Anthony Dominic Chielli

A Note from Anthony

I am an energetic young man with a strong sense of purpose and an old soul.  My Buddhist uncle exposed me to meditation since I was very young. After his passing, I began to dig deeper into the practices of mindfulness and meditation.  After a semester long MBSR-based class at my alma mater, Wilkes University, I was equipped with the most recent research and techniques.

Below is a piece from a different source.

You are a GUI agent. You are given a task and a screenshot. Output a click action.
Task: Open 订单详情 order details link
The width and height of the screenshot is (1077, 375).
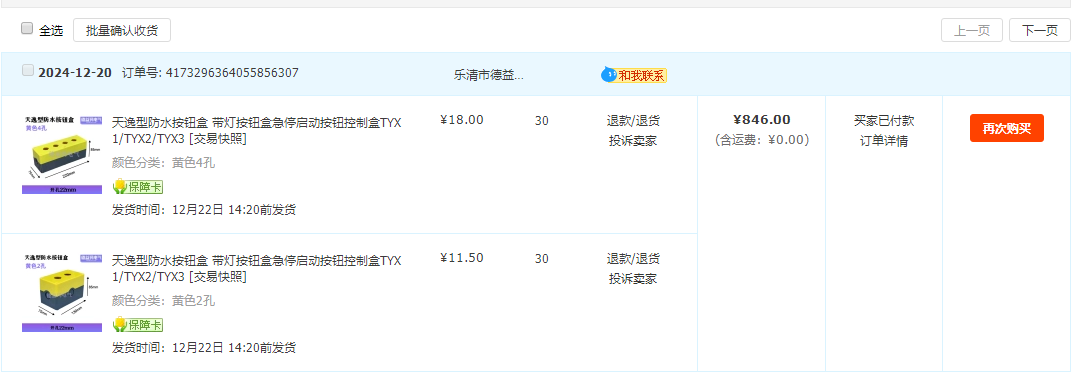pos(884,141)
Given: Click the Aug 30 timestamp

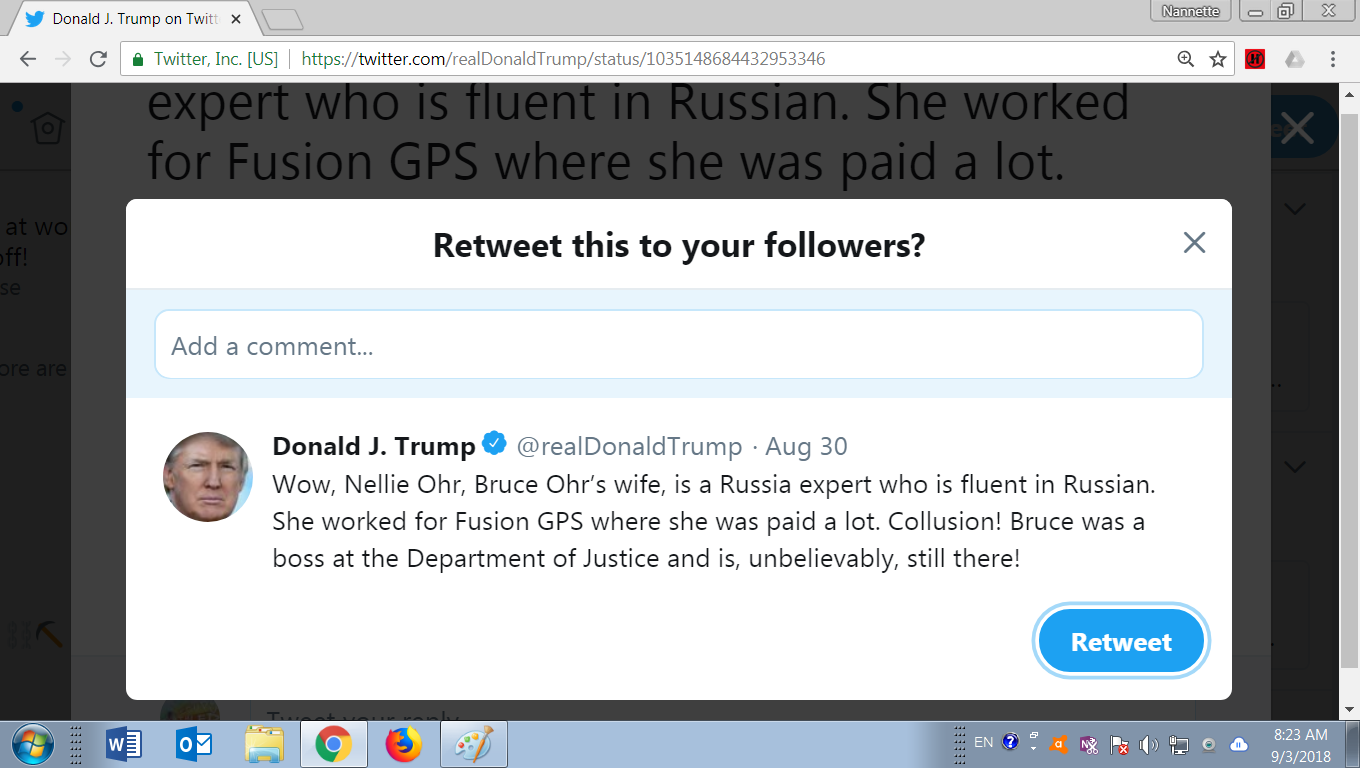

I began my teaching career as a marketing intern for a local yoga studio.  After working with my wonderful boss for some time she granted me the opportunity to start a class.  It was a very new idea in the small town I’m from, and although many had heard about meditation and mindfulness, very few people had ever experienced the value of it.  It was a fresh start for both the students and myself.  Once I got a taste of being able to share what I knew, and watch meditation help those in the same ways that it had helped me, I couldn’t get enough.  I began leading meditation sessions everywhere I could, even at parties with my friends, or with other classmates when they were stressing about tests.

My practice is simple, and that is what I think holds a lot of value.  Meditation tends to be the antitheses of what our daily lives tend to be—stressful and complicated—so the practice should be peaceful and simple.  I work mostly using meditations out of the MBSR program, since studies have shown them to generate some of the largest benefits.  I try to also pull from works of the great teachers in the field of meditation and base a lot of my discussions on work done by Chogyam Trungpa, Thich Nhat Hanh, and Pema Chodron, some of the people who inspired me most.

The ultimate goal of my work is to not only show people how to meditate but explain why and how it works. I combine practice with intellectual value, as well as the neuroscience behind all of it.  I want people to leave my class feeling good, with something to think about, and information to share.